Start of Extracted data
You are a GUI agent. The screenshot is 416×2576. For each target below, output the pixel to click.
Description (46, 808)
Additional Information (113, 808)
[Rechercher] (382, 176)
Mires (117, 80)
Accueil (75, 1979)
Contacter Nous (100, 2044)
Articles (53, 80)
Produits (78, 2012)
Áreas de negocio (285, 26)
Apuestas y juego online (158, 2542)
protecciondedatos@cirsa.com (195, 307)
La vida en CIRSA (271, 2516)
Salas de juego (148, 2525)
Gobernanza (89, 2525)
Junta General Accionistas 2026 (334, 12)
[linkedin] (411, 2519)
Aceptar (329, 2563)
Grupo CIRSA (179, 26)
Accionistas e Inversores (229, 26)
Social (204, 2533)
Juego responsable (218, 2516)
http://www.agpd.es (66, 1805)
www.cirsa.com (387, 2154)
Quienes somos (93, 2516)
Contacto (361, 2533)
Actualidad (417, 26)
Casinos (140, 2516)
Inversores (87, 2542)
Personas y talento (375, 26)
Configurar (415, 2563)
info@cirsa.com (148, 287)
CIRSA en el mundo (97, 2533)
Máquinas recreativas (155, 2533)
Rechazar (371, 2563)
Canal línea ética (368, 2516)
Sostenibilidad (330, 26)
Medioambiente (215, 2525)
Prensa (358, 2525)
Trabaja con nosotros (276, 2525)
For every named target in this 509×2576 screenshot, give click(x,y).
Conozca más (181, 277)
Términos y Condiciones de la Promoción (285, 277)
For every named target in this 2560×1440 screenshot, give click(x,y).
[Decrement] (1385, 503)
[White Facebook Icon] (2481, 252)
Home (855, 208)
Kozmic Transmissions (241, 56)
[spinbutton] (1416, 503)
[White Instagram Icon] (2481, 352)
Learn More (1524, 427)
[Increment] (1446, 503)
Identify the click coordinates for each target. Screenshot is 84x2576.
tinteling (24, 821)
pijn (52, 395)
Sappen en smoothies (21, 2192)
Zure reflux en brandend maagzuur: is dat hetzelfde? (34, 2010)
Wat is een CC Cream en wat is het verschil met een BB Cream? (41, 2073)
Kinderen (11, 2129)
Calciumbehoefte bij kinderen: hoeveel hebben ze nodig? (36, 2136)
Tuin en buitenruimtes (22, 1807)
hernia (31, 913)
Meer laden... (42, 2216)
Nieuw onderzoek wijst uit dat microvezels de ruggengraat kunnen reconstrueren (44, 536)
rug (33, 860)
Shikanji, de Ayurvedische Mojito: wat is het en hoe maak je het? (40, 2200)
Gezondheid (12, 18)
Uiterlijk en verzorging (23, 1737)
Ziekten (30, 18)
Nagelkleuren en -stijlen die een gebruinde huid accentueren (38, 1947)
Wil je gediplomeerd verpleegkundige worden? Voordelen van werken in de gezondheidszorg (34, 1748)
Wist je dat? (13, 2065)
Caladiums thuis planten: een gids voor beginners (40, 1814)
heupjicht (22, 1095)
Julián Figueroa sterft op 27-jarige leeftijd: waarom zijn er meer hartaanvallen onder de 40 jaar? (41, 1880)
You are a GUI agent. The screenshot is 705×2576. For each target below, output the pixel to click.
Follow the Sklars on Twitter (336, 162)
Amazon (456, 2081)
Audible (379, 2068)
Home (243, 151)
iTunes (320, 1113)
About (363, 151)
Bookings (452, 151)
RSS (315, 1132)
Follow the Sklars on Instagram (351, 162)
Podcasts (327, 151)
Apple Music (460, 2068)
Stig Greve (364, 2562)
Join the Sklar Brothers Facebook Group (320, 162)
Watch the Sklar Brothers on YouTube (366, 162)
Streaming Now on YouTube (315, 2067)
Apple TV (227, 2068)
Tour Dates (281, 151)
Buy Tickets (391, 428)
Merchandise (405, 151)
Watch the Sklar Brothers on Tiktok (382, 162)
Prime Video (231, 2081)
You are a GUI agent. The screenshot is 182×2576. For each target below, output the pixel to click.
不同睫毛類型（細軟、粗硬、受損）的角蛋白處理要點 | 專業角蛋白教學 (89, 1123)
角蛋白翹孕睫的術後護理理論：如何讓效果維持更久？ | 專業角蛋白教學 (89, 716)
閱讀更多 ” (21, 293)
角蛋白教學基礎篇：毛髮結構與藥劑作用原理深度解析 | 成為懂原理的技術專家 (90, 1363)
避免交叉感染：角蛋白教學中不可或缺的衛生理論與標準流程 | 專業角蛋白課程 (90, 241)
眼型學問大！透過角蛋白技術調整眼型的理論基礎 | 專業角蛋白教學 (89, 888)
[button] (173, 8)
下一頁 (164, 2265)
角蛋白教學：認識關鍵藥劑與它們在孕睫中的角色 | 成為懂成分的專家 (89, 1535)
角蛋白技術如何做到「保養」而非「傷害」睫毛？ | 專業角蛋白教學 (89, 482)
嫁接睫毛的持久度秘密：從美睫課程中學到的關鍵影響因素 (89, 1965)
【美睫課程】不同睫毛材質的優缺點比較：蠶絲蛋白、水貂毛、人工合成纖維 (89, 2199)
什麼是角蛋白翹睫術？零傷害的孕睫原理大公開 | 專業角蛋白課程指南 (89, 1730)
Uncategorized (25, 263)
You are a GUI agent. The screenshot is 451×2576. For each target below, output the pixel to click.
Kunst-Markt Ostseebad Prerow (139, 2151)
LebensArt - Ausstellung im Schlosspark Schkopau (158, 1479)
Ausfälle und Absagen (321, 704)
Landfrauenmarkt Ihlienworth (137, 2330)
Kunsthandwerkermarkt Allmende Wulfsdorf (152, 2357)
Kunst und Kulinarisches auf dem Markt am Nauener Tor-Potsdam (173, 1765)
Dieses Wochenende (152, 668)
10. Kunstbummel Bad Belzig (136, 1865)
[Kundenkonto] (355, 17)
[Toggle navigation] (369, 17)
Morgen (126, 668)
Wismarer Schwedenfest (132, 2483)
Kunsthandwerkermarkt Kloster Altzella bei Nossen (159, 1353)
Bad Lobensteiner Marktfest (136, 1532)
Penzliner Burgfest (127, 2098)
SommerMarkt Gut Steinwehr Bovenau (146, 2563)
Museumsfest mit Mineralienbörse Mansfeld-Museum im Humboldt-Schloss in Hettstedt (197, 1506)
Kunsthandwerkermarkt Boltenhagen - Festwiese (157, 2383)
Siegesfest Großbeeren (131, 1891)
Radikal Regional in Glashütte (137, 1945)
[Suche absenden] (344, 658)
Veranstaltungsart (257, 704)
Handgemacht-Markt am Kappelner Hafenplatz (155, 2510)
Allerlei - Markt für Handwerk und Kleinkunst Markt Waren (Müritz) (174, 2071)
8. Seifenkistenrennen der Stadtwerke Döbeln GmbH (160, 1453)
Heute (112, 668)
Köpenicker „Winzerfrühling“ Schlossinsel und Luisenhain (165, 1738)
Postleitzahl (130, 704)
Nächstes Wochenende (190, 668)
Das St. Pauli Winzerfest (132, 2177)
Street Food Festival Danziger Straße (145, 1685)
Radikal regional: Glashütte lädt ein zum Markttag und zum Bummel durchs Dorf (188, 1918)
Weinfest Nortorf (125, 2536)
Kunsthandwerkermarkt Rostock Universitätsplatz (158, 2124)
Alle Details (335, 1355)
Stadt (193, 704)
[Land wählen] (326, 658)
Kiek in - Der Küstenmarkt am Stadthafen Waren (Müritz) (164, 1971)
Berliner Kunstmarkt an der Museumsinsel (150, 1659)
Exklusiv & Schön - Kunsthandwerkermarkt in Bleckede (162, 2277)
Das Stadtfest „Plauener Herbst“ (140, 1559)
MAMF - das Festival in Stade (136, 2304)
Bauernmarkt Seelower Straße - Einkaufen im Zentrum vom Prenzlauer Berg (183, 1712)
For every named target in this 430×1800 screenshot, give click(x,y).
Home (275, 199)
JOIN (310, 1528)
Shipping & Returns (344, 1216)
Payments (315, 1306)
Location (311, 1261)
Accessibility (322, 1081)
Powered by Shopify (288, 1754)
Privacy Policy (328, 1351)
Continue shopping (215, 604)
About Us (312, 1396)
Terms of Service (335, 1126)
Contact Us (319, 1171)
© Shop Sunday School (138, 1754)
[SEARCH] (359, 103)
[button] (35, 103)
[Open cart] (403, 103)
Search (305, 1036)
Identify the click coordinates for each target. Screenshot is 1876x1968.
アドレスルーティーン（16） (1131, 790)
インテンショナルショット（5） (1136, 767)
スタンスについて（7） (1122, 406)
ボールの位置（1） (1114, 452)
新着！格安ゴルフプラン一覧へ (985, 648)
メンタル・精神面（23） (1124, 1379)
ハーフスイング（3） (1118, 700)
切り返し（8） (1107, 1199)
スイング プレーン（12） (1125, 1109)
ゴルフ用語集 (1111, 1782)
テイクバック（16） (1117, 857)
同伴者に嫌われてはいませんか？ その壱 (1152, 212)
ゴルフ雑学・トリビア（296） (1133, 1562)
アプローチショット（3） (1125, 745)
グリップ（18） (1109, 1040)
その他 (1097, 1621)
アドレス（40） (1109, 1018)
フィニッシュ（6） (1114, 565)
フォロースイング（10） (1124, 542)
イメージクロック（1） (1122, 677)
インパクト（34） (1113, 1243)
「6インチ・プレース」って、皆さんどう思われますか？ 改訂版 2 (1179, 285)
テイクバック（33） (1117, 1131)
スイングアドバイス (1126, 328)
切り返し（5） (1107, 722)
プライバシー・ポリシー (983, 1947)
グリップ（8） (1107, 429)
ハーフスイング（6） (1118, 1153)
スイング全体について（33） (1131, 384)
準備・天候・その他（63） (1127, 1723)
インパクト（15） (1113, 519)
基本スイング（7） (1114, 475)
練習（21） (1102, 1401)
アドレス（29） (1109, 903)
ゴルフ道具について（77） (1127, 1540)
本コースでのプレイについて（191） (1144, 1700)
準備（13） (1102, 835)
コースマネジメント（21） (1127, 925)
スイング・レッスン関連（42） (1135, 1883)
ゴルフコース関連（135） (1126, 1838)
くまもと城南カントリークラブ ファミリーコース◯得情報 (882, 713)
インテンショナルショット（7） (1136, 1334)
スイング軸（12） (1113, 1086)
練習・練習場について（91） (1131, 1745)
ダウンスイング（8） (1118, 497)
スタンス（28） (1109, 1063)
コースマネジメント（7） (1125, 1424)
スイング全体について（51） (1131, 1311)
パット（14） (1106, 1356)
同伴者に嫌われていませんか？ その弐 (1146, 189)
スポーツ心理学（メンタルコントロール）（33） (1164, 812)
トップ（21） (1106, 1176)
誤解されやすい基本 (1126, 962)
End of Extracted data
▶ [How to complete this task]:
Precisely the lines between those holding "[White Instagram Icon] (2481, 352)" and "Julián Figueroa sterft", inclusive, are to be reproduced from the listing above, with nothing added.

▶ [Exercise solution]:
[White Instagram Icon] (2481, 352)
Learn More (1524, 427)
[Increment] (1446, 503)
Identify the click coordinates for each target. Screenshot is 84x2576.
tinteling (24, 821)
pijn (52, 395)
Sappen en smoothies (21, 2192)
Zure reflux en brandend maagzuur: is dat hetzelfde? (34, 2010)
Wat is een CC Cream en wat is het verschil met een BB Cream? (41, 2073)
Kinderen (11, 2129)
Calciumbehoefte bij kinderen: hoeveel hebben ze nodig? (36, 2136)
Tuin en buitenruimtes (22, 1807)
hernia (31, 913)
Meer laden... (42, 2216)
Nieuw onderzoek wijst uit dat microvezels de ruggengraat kunnen reconstrueren (44, 536)
rug (33, 860)
Shikanji, de Ayurvedische Mojito: wat is het en hoe maak je het? (40, 2200)
Gezondheid (12, 18)
Uiterlijk en verzorging (23, 1737)
Ziekten (30, 18)
Nagelkleuren en -stijlen die een gebruinde huid accentueren (38, 1947)
Wil je gediplomeerd verpleegkundige worden? Voordelen van werken in de gezondheidszorg (34, 1748)
Wist je dat? (13, 2065)
Caladiums thuis planten: een gids voor beginners (40, 1814)
heupjicht (22, 1095)
Julián Figueroa sterft op 27-jarige leeftijd: waarom zijn er meer hartaanvallen onder de 40 jaar? (41, 1880)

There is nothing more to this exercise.